Materials and Methods

Clinical isolates

This study was conducted at three university hospitals in Aleppo, Syria from September to November 2011. It involved 75 UTI patients; 26 men and 49 women. Non-repetitive isolates were collected from these patients and they have been selected from a larger group on the basis of being Trimethoprim resistant. The tested cohort consisted of 43 outpatients and 32 inpatients, of the latter 8 were catheterized, and all obtained isolates were non-repetitve.
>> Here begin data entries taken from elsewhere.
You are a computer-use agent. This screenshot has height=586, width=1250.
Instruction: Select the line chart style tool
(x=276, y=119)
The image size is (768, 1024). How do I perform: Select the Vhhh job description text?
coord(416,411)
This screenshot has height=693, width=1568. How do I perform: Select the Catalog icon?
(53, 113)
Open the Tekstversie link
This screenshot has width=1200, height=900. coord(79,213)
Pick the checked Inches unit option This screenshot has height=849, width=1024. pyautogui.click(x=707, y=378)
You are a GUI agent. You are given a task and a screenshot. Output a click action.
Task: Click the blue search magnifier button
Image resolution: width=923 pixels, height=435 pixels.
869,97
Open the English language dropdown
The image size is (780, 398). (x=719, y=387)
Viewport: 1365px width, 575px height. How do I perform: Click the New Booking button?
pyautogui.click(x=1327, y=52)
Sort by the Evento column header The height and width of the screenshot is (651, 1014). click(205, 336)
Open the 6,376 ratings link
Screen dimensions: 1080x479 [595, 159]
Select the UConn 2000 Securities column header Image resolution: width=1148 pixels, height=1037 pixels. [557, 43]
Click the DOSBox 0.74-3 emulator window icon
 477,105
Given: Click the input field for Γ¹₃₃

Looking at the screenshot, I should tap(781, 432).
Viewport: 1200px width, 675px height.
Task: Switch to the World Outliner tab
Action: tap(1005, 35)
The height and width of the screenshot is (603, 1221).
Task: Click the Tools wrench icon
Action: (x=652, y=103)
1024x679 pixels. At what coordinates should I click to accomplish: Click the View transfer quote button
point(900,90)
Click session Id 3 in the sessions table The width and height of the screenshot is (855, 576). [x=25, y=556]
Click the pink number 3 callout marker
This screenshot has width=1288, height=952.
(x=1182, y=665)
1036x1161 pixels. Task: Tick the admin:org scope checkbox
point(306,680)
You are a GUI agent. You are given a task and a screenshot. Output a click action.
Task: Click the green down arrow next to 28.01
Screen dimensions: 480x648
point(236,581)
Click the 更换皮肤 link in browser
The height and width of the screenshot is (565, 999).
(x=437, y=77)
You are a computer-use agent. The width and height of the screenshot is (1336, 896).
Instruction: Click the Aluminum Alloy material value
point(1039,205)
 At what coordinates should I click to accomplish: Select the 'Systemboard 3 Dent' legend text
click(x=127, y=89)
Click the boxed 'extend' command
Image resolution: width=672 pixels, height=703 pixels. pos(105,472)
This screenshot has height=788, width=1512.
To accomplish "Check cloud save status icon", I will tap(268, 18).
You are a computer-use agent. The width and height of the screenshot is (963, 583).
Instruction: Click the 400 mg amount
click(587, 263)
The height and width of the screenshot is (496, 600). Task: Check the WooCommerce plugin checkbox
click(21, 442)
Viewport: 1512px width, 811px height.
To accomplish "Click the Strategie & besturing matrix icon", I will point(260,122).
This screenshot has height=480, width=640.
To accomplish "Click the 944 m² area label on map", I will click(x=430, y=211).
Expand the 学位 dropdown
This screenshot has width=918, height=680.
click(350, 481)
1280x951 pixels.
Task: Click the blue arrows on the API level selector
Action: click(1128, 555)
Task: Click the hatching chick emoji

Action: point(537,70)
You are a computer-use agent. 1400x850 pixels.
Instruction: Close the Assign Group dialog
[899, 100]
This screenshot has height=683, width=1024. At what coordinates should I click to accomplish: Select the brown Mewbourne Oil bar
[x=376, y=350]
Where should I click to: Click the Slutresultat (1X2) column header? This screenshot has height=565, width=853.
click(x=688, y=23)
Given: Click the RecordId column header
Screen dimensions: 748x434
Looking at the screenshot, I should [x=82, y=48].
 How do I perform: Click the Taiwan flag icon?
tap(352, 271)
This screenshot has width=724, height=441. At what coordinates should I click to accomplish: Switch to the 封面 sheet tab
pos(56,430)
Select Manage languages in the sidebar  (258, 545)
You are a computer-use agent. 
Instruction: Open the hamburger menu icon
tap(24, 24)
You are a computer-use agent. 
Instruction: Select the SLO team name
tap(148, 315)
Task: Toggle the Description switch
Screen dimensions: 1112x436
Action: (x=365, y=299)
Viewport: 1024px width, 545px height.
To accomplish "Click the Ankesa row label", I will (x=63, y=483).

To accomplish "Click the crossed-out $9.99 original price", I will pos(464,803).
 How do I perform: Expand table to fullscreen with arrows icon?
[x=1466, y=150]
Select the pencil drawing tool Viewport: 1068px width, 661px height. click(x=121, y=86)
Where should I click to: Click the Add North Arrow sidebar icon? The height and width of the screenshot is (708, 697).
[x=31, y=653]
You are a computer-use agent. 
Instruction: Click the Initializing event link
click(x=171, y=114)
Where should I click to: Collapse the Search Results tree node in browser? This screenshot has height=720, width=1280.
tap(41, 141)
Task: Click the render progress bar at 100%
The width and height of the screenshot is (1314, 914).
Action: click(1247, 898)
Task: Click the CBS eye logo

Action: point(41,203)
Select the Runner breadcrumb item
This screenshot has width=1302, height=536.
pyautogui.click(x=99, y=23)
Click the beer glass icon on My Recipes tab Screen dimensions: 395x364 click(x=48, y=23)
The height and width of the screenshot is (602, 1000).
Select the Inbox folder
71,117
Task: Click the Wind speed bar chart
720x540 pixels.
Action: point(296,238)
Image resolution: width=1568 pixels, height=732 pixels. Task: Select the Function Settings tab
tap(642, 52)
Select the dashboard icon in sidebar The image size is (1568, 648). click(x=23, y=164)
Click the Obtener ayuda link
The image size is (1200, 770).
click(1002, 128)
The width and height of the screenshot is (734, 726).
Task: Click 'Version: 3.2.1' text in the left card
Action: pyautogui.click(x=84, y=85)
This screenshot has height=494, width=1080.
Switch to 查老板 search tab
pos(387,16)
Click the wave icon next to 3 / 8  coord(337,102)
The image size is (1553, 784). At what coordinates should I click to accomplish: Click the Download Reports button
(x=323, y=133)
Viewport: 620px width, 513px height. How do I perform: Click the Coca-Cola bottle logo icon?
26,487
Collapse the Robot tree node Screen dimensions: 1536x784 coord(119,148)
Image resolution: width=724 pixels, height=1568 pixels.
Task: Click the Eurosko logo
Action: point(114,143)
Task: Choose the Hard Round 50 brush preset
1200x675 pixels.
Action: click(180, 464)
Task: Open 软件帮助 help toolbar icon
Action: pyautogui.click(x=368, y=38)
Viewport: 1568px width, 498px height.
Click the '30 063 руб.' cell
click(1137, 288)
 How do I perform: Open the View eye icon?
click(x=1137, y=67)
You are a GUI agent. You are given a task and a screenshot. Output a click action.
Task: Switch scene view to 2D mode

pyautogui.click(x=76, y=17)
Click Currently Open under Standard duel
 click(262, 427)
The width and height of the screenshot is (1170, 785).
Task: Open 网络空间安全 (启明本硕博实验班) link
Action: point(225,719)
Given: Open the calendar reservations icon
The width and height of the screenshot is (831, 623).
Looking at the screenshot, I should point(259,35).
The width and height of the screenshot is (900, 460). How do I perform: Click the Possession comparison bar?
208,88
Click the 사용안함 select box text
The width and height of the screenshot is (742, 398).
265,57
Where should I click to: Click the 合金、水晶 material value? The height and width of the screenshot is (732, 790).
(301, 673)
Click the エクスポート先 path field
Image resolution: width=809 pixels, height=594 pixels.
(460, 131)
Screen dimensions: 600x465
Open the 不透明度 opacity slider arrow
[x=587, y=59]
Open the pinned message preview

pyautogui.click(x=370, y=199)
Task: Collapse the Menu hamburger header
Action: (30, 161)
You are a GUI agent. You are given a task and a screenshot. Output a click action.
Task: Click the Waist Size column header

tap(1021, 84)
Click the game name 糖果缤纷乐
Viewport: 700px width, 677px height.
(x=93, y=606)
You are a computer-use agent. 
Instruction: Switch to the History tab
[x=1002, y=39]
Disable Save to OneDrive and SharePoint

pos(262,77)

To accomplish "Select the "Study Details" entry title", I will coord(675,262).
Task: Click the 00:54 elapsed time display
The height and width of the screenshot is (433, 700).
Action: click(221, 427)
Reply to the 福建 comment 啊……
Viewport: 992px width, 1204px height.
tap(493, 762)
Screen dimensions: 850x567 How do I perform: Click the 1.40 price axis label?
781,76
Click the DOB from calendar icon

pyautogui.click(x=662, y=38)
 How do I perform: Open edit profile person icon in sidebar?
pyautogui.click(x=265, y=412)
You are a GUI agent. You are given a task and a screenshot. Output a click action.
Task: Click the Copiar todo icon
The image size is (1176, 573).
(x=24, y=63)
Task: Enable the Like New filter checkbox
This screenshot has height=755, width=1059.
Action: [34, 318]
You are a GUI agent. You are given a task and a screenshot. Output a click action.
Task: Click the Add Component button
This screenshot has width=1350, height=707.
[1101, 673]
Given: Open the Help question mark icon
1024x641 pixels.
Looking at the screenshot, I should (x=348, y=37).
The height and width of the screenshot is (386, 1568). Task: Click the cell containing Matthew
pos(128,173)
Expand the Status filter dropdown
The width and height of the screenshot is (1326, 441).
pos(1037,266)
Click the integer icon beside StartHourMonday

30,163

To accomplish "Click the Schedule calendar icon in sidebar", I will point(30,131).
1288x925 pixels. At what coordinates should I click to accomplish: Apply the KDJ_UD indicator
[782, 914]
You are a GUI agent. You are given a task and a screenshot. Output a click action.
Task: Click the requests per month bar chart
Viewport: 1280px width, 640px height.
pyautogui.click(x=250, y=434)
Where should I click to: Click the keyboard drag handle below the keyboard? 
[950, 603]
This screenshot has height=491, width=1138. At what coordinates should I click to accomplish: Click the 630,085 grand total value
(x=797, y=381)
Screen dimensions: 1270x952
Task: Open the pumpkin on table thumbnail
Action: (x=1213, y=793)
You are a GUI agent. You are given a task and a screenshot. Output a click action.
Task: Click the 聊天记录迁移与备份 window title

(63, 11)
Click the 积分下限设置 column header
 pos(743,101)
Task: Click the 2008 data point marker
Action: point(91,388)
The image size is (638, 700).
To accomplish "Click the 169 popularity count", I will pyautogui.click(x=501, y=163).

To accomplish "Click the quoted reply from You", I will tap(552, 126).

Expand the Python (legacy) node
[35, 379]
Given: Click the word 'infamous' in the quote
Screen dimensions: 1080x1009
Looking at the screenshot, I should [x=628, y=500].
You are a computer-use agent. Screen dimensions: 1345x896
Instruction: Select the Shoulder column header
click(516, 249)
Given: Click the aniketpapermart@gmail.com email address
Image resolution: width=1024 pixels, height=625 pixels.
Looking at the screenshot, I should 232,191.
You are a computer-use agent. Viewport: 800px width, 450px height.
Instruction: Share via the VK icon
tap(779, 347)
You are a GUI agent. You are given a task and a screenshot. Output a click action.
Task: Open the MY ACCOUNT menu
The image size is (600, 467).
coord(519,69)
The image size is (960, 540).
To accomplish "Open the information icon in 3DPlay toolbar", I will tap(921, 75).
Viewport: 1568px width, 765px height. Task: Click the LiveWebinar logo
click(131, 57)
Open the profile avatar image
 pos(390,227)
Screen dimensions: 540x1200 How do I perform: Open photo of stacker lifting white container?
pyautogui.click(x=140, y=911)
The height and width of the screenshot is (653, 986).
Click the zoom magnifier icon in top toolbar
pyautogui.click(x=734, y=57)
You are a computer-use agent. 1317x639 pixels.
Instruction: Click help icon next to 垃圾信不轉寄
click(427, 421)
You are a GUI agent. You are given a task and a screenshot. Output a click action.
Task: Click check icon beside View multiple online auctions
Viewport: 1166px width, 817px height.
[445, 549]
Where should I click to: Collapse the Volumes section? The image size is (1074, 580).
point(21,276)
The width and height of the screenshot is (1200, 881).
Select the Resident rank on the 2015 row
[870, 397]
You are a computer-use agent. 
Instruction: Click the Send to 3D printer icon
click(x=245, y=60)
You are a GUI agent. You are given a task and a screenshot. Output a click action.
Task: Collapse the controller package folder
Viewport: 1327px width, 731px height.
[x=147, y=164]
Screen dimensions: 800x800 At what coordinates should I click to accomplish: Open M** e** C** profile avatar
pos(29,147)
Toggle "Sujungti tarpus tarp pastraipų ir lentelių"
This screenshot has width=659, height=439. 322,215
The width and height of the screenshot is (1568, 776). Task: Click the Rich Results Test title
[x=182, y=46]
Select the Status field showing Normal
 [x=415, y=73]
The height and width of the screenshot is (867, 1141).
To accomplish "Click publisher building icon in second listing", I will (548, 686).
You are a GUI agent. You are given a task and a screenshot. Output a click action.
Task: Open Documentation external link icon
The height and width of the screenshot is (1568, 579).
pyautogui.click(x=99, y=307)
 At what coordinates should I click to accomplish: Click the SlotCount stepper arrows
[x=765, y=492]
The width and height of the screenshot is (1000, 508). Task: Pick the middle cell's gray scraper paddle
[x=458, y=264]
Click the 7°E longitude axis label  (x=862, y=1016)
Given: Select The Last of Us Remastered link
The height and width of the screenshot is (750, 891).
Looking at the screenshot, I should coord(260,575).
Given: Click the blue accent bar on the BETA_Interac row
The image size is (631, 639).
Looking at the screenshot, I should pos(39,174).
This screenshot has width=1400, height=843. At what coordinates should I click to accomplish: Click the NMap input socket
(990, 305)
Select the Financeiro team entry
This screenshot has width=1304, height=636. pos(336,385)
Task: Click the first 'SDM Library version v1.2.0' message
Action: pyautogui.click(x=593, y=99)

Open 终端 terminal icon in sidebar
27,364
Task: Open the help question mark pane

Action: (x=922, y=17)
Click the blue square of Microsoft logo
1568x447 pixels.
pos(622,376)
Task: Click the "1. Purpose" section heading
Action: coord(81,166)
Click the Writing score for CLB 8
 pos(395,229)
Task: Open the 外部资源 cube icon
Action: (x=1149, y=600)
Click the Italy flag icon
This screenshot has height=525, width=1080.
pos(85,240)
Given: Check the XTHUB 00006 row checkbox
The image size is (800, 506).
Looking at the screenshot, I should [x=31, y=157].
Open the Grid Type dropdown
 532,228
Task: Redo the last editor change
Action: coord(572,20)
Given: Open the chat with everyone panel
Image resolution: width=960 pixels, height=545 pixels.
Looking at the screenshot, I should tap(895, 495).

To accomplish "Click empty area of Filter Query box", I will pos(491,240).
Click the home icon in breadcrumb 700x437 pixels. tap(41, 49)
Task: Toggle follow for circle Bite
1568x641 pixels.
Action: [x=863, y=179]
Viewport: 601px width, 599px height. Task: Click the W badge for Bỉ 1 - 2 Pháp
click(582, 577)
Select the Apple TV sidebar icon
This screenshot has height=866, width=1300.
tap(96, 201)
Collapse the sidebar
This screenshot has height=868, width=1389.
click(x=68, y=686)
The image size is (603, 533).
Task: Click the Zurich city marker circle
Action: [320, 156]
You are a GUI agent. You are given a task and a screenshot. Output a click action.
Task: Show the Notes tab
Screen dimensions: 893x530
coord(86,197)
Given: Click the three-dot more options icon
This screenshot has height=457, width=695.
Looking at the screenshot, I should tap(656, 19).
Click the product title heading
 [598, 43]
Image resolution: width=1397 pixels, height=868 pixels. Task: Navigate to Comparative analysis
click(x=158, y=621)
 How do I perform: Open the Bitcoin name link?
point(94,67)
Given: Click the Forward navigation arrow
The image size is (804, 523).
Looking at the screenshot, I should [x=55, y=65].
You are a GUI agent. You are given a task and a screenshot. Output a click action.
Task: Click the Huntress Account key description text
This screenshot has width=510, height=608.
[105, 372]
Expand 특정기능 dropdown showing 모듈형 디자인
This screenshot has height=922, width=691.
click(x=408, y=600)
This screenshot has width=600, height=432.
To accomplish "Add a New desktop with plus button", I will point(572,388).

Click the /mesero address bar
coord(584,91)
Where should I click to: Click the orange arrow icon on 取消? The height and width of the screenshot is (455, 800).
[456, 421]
Patients’ medical history was obtained to infer hospitalization status (inpatients being hospitalized for ≥ 48 h). Written informed consent was obtained from patients who provided the samples. The study protocol including the consent procedure was approved by the scientific council and the Ethical Committee at the University of Aleppo. The diagnosis of UTIs was based on microscopic findings of > 5 White Blood Cells/ high power field and a colony count of 105 CFU/ml of a single pathogen using standard procedures.

Phenotypic study

Urine samples were inoculated onto Nutrient and MacConkey agar with 0.001 ml calibrated loops by a semi-quantitative technique. Escherichia coli was identified by conventional biochemical tests using mini API® ID32E system (BioMerieux, 32400). The organisms were maintained at (–80°C) in glycerol stocks. Antimicrobial susceptibility testing was performed by standard disc diffusion method on Mueller-Hinton agar as recommended by the guidelines of Clinical and Laboratory Standards Institute (CLSI). Nineteen antibiotics were used (Oxoid, codes are listed in Table 1) as well as Trimethprim (Oxoid, CT0076B). Multi-drug resistance (MDR) was defined as resistance to 3 or more unrelated antibacterial agents. ESBL production was determined using disc diffusion method and double disc synergy diffusion test (DDST) according to CLSI guidelines. We used (E. coli ATCC 25922) as a negative control and (E. coli ATCC 35218) as a positive control.

PCR amplification

Bacterial DNA was extracted from a single E. coli colony using QIAprep Spin Miniprep Kit (QIAGEN GmbH, 27104) according to manufacturer's instructions, then stored at −20°C as a template DNA stock. Class 1 integrons were amplified using the primers hep58 and hep59 as described. While the primer pairs [dfr1-f, dfr1-r] and [dfr7&17-f, dfr7&17-f] (VBC-Biotech, custom primers) were used for the detection of dfrA1 and dfrA7,17 respectively, according to Grape at al.Table 4 represents primer sequences in full.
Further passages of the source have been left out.